Activity: Return the data below exactly, stopping after the line with "Click the highlighted".

Task input:
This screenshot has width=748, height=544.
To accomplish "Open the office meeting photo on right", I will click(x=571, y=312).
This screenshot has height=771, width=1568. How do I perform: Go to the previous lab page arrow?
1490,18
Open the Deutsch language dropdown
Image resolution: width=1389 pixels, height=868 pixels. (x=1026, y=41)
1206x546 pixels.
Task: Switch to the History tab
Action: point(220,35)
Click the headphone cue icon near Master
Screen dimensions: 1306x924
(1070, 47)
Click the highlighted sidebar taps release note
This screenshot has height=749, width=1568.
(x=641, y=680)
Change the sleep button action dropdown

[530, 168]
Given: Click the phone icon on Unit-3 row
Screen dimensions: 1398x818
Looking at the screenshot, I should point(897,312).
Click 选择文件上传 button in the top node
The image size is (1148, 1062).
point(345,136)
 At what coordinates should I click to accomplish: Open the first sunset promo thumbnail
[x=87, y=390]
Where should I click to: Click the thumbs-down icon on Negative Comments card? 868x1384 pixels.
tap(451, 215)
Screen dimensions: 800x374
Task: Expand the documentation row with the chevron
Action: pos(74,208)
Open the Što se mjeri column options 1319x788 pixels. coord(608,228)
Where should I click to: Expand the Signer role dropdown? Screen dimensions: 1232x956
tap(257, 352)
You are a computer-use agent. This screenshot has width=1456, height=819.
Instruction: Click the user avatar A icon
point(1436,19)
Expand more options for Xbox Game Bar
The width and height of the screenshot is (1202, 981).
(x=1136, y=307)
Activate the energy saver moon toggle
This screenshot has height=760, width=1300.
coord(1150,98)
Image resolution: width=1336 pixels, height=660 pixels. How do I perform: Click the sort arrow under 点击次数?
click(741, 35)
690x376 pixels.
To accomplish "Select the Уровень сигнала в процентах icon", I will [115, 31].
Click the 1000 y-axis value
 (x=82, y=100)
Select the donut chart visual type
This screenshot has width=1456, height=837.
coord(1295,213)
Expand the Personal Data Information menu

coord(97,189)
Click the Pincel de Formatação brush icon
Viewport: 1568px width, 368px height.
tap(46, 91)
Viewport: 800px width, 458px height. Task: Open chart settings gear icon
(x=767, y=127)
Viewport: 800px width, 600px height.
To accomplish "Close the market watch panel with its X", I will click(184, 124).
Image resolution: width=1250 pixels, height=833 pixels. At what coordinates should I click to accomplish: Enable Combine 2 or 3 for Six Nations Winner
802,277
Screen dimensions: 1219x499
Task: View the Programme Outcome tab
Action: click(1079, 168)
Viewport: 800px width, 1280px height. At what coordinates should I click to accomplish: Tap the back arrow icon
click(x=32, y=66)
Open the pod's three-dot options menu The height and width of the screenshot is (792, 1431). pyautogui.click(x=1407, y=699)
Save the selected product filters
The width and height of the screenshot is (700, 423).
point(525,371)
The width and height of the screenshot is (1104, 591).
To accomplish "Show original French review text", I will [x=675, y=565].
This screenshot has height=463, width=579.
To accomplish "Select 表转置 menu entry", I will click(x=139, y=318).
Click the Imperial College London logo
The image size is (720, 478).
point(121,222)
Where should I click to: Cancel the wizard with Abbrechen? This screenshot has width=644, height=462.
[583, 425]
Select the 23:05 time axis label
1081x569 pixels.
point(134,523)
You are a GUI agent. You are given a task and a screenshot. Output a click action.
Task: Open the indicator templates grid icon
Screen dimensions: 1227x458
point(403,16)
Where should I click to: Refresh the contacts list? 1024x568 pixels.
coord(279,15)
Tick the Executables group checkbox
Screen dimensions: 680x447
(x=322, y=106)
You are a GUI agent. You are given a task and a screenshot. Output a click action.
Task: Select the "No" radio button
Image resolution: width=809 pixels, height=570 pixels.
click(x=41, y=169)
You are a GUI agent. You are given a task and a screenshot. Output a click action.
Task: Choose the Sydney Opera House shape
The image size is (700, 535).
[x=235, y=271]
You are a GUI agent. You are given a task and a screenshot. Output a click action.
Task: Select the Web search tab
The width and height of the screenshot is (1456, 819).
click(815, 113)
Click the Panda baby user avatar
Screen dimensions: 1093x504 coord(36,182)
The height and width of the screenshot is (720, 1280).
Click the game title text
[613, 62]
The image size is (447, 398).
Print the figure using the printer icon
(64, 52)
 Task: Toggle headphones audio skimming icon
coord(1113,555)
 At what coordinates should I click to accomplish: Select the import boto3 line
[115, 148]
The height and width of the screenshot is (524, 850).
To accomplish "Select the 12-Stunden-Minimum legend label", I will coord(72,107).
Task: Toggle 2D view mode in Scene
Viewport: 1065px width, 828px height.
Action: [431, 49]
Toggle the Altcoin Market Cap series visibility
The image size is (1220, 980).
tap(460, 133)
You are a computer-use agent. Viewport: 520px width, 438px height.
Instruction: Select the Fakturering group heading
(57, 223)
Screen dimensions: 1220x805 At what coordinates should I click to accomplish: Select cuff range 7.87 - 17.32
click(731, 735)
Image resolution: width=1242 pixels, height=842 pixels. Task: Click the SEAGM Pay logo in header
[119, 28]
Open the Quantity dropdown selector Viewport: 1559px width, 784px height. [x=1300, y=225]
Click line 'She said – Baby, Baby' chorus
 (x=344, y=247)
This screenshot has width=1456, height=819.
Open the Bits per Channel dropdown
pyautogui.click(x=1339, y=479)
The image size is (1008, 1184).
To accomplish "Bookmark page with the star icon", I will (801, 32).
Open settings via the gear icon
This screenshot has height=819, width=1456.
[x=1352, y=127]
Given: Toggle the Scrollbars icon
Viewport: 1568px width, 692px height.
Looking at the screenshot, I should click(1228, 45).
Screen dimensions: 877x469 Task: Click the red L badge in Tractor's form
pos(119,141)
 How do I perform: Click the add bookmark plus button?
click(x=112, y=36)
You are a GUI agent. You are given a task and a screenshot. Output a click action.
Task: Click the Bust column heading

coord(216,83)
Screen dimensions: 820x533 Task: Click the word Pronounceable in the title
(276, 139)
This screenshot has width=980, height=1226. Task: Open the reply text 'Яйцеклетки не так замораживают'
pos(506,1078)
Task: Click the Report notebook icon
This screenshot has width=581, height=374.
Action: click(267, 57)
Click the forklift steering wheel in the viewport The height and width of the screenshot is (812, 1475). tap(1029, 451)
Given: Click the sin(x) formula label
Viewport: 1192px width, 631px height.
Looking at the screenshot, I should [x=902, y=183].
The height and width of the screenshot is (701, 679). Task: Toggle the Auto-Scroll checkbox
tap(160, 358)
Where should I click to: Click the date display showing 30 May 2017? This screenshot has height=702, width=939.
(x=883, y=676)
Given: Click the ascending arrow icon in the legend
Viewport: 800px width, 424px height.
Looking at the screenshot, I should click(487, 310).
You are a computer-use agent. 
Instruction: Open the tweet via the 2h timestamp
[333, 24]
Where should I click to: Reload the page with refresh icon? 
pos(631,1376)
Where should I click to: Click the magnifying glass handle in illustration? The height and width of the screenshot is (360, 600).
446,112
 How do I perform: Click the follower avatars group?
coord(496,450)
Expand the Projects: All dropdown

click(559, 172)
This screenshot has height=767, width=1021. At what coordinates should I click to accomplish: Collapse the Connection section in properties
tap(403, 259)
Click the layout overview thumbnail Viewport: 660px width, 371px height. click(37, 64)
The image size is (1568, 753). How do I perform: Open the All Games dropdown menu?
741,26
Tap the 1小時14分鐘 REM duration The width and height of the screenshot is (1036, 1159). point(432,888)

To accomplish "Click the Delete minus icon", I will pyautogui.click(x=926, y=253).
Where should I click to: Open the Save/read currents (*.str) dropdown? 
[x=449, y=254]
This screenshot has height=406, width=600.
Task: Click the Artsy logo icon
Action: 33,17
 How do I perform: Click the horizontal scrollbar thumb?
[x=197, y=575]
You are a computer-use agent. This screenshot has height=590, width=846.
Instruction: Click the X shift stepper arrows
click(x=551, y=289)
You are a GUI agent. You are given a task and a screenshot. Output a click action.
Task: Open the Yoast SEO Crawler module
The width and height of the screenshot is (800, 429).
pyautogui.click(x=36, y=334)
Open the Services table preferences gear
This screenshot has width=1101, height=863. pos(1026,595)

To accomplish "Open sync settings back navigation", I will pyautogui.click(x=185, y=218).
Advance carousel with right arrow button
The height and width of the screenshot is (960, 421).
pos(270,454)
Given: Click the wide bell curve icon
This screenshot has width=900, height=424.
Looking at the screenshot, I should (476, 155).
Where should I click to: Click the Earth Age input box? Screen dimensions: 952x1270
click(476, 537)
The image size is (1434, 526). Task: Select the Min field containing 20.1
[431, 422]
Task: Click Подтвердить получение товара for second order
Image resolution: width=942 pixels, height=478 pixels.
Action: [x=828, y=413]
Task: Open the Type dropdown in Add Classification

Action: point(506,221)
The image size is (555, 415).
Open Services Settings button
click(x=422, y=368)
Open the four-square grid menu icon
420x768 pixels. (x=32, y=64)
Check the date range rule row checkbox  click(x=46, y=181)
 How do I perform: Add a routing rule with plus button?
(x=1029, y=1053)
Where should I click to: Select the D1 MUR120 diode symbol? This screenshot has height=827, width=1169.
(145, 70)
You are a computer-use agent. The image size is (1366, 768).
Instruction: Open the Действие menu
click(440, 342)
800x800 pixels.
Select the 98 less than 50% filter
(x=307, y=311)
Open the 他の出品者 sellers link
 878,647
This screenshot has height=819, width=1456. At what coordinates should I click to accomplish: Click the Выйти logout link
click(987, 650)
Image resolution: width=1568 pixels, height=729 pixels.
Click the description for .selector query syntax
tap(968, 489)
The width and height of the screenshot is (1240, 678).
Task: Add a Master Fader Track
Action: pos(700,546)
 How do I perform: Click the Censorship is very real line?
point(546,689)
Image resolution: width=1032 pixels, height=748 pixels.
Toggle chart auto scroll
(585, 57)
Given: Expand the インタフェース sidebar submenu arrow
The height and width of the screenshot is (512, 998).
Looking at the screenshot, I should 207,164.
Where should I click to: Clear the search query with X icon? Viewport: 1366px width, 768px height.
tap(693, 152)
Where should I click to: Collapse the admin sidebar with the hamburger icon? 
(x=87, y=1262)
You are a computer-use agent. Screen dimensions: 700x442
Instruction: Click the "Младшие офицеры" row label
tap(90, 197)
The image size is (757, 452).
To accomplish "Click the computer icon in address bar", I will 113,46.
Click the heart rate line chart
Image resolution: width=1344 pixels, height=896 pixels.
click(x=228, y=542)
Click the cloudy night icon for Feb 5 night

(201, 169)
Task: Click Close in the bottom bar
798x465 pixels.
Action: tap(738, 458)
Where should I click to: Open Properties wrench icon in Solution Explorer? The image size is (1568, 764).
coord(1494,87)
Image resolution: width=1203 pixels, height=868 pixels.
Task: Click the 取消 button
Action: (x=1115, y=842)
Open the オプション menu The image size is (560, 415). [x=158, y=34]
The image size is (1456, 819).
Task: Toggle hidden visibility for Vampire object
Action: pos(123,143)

Task solution:
This screenshot has width=748, height=544.
To accomplish "Open the office meeting photo on right", I will click(x=571, y=312).
This screenshot has height=771, width=1568. How do I perform: Go to the previous lab page arrow?
1490,18
Open the Deutsch language dropdown
Image resolution: width=1389 pixels, height=868 pixels. (x=1026, y=41)
1206x546 pixels.
Task: Switch to the History tab
Action: point(220,35)
Click the headphone cue icon near Master
Screen dimensions: 1306x924
(1070, 47)
Click the highlighted sidebar taps release note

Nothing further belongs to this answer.